• _EXTRAIT DU DOCUMENT_
------------------------------------------------------------------------
Les vers anéciques 🪱 remontent à la surface chercher des débris de végétaux 🍂 en décomposition qu’ils broient  dans leur gésier avec du sable ⌛ . Ils assimilent bactéries et champignons 🍄 et évacuent le végétal riche en tanins en le mélangeant à de l’argile  (autrement dit, ils prennent un SMECTA). Leurs turricules sont la base du complexe argilo-humique qui est une émulsion stable de minéraux et de matière organique qui assure la cohérence des sols.

Leur mucus qui tapisse les galeries et leur urine constituent un élément essentiel du cycle de l’azote. Pour Marcel Bouché, une tonne de vers de terre fournit aux plantes  600 kg d’azote assimilable par hectares et par an (soit plus de deux fois ce qu’on met pour un blé conventionnel).  

La contribution des vers de terre est donc essentielle en termes de   ☔ porosité et d’infiltration, ⌛ texture et stabilité structurale et de fertilité 🌻 

S’en occuper

GFDL 1.2, https://commons.wikimedia.org/w/index.php?curid=3474235

Pour prendre soin des vers de terre, il suffit de les  laisser tranquilles : éviter de travailler et de compacter le sol, s’assurer que ce dernier soit toujours humide et couvert de  plantes vivantes ou mortes (paille, brf), afin qu’ils aient toujours quelque chose à manger. 

Chaque automne au retour des pluies on peut compter la population de vers de terres avec les enfants : 

  • Soit en creusant un trou pour les débusquer
  • Soit en comptant les galerie dans un profil
  • Soit en arrosant le sol d’une solution de moutarde forte pour les faire remonter

C’est une espèce clé de la vie du sol. Leur absence doit vous inquiéter. 

59 % de la vie dans le sol

Dans un article d’août 2023, sous la direction de  l’écologue Mark Anthony (Enumerating soil biodiversity https://www.pnas.org/doi/10.1073/pnas.2304663120), les chercheurs ont pu déterminer que la plus grosse partie de la vie sur terre ne réside ni dans les forêts, ni dans les océans, mais dans les sols. Cette étude en complète une de 2018 sur la distribution de la biomasse terrestre (The biomass distribution on Earth https://www.pnas.org/doi/10.1073/pnas.1711842115). Étude qui montrait, au passage, que la biomasse de la terre avait décliné de 50 % depuis le début de la civilisation humaine.

Photo de Oliver Meckes et Nicole Ottawa, National Geographic

Ici, dans ce débris végétal, on observe un ver polychète et deux espèces d’acariens, des mousses et des champignons. Leur existence, leur action mais aussi leurs excréments et leurs cadavres vont contribuer à aggrader le sol, favoriser la croissance des plantes et développer l’écosystème. Prendre soin des sols, c’est construire la biodiversité.  

Quand on parle de biodiversité, on pense souvent à la faune en danger : ours polaires sans banquise, orang-outan sans forêts, migration des gnous bloquée par l’autoroute … etc. Mais la majorité du vivant est constitué de petites choses, bactéries, amibes, protozoaires, champignons, acariens, collemboles, nématodes, radicelles, mycorhizes, que l’on trouve dans le sol.
------------------------------------------------------------------------
Entrées enregistrées:
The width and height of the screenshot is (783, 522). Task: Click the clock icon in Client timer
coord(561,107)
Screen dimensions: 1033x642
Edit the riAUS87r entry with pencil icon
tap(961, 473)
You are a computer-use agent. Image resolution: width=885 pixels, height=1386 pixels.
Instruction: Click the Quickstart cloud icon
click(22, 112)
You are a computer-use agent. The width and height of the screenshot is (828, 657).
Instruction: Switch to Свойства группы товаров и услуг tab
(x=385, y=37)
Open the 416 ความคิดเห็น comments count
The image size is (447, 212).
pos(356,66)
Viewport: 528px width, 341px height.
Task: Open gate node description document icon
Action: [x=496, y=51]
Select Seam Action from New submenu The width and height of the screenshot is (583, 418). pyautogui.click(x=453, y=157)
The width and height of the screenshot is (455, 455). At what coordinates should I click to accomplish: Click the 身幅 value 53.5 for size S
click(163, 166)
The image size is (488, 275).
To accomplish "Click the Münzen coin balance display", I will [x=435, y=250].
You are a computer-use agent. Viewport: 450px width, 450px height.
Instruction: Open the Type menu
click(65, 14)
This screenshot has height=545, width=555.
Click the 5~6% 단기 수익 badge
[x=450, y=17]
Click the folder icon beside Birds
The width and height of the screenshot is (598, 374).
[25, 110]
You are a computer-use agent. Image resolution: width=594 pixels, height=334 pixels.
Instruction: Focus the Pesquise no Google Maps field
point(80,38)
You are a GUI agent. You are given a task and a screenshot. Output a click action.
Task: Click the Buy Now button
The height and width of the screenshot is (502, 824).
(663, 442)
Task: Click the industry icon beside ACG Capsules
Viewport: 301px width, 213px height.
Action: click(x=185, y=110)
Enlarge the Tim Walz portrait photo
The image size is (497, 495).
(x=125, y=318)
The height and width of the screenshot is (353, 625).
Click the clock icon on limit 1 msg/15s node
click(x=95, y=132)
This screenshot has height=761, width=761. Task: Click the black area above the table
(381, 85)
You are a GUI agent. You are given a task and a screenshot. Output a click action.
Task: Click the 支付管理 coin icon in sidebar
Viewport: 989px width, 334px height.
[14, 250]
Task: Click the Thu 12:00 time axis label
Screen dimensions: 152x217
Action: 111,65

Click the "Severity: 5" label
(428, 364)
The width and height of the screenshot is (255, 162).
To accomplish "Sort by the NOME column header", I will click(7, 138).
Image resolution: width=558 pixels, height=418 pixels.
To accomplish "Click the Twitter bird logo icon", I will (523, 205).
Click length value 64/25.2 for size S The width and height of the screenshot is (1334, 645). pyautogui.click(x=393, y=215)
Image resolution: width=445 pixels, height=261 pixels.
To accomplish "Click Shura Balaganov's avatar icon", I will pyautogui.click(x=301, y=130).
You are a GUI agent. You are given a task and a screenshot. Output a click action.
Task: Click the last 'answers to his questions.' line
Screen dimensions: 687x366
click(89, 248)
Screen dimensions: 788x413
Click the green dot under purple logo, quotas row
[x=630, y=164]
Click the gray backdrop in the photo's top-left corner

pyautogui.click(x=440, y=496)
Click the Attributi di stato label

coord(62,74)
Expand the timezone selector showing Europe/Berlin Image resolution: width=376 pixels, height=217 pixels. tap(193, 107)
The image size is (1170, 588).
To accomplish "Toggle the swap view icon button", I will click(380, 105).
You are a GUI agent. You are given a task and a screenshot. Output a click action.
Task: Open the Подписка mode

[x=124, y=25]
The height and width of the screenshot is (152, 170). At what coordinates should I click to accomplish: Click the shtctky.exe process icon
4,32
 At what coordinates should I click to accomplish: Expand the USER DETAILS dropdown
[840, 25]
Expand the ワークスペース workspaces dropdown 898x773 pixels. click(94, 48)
------------------------------------------------------------------------
• _PROBLÈMES ET TÂCHES_
1. D'après l'extrait sur les vers de terre, pourquoi faut-il que le sol soit toujours couvert de plantes vivantes ou mortes ? Répondez en une à trois phrases.
2. Selon l'étude de 2018 mentionnée dans l'extrait sur les vers de terre, de combien la biomasse de la terre a-t-elle décliné depuis le début de la civilisation humaine ?

• _RÉPONSES AUX TÂCHES_
1. Le sol doit rester couvert de plantes vivantes ou mortes, comme la paille ou le brf, pour que les vers de terre aient toujours quelque chose à manger.

2. Elle a décliné de 50 %.